Biochem Biophys Res Commun. 1994 Oct 14;204(1):278-83. doi: 10.1006/bbrc.1994.2456.
Members of the Janus family of protein tyrosine kinases are emerging as primary, receptor-associated transducing factors among numerous cytokine systems. However, little is understood regarding mechanisms of recruitment of these kinases to receptor complexes and their ligand-dependent activation. To initially address these questions, we have assessed effects of ectopically expressing a carboxy-truncated form of Jak2 (Jak2-829) in Epo-responsive DAER cells. Expression of this truncation mutant at low levels efficiently inhibited both Epo-dependent activation of endogenous Jak2 and Epo-induced mitogenesis (10% to 39% of parental DAER cells). These results suggest that amino-terminal domains of Jak2 may mediate the assembly of Jak2/Epo receptor complexes and that integration of Jak2-829 into receptor complexes may effectively inhibit the activity of oligomeric Jak2/receptor assemblages.

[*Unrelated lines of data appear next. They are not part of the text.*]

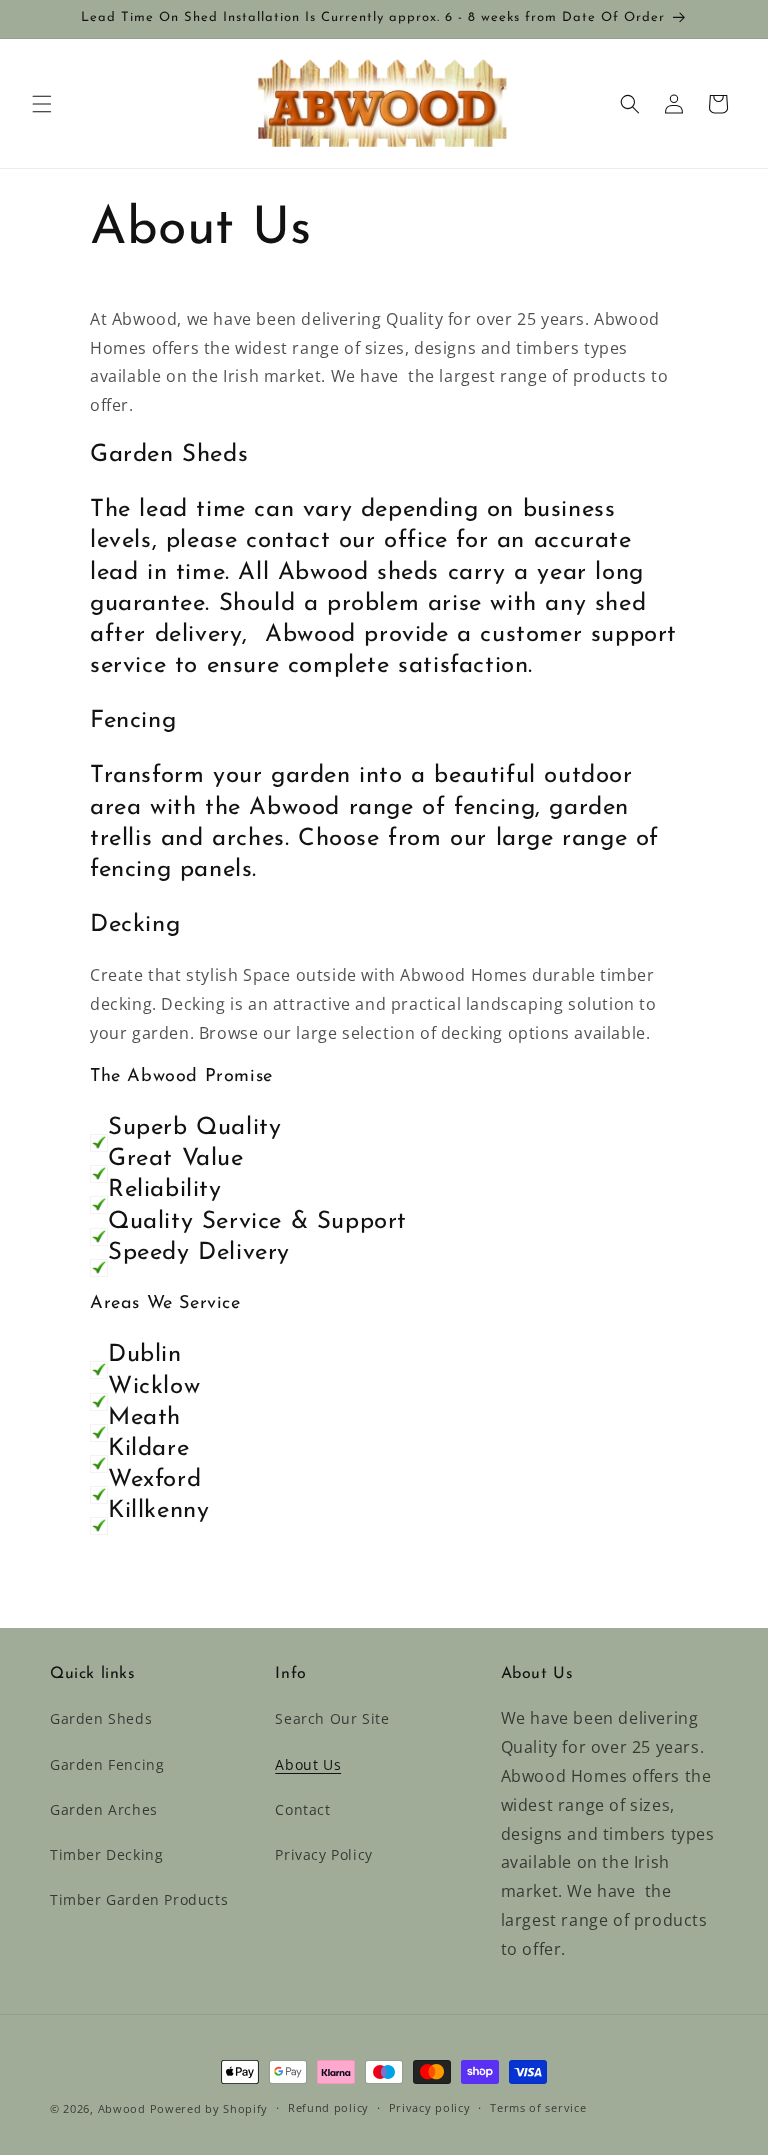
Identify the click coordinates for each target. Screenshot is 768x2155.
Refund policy (328, 2107)
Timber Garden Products (139, 1899)
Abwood (122, 2108)
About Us (308, 1764)
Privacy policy (430, 2107)
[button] (42, 104)
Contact (302, 1809)
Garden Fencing (107, 1764)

蛋白酪氨酸激酶的Janus家族成员正成为众多细胞因子系统中主要的、与受体相关的转导因子。然而,对于这些激酶募集到受体复合物的机制及其配体依赖性激活,我们了解甚少。为了初步解决这些问题,我们评估了在促红细胞生成素(Epo)反应性DAER细胞中异位表达Jak2的羧基截短形式(Jak2-829)的影响。这种截短突变体的低水平表达有效地抑制了内源性Jak2的Epo依赖性激活以及Epo诱导的有丝分裂(为亲代DAER细胞的10%至39%)。这些结果表明,Jak2的氨基末端结构域可能介导Jak2/Epo受体复合物的组装,并且Jak2-829整合到受体复合物中可能有效地抑制寡聚Jak2/受体组合的活性。